November 2, 2016 | 11:30 AM | ERC 401b Special Presentation: Seeing the Universe with the X-ray Surveyor Feryal Ozel, University of Arizona
X-ray Surveyor (Lynx) is a NASA flagship mission concept that is developed in preparation for the 2020 Decadal Survey. With a large effective area and a high angular resolution, it will offer an unprecedented sensitivity in X-rays that will enable the studies of baryon cycles in galaxies, the first black holes in the universe, and feedback on all scales. I will describe the developing mission concept and how this X-ray vision will be necessary to get a complete picture of the evolution of the universe.

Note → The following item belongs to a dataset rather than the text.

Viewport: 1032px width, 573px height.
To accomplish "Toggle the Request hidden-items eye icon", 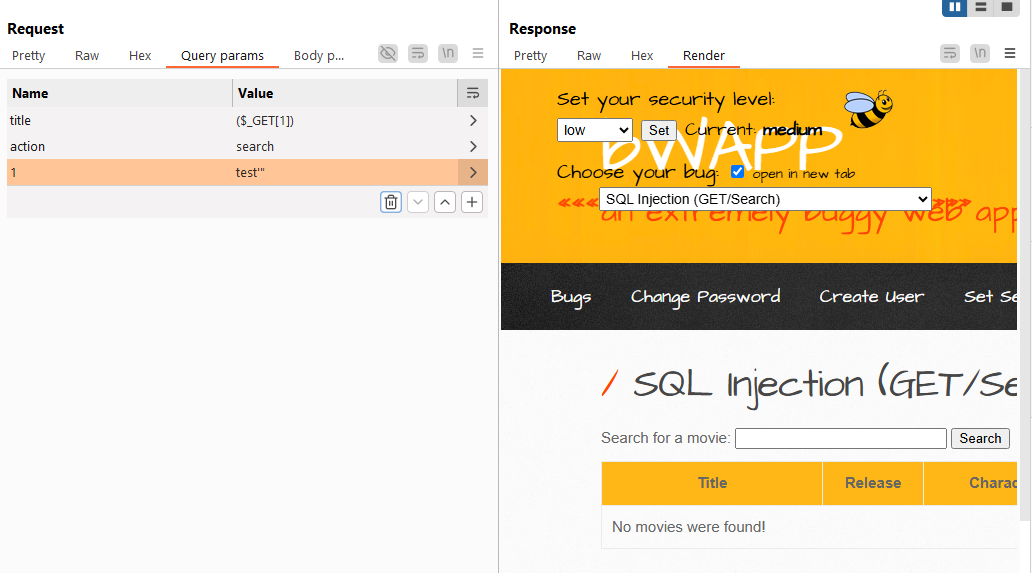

December 5, 2016 | 12:00 PM | ERC 401 CMB Lensing: Fundamental Physics from Maps of the Invisible Blake D. Sherwin, UC Berkeley
Dark matter not only forms an invisible cosmic scaffolding within which galaxies form, its distribution in the universe also contains a wealth of information about neutrinos, inflation, and dark energy. Measurements of gravitational lensing in the cosmic microwave background (CMB) allow this matter distribution to be directly seen and mapped out to high redshifts. In my talk, I will discuss current and future work in this new but rapidly advancing field. In particular, I will show new measurements of CMB lensing with the ACTPol experiment and discuss the promise of future ultra-high-precision studies of the lensing signal with the CMB Stage-IV experiment. Lensing is not only a signal, however, but also a source of noise that limits how much we can learn about the early universe via B-mode polarization. In my talk, I will explain why delensing - removing the lensing effect to reveal the primordial sky - is crucial for the future of CMB science, showing recent work in this new area.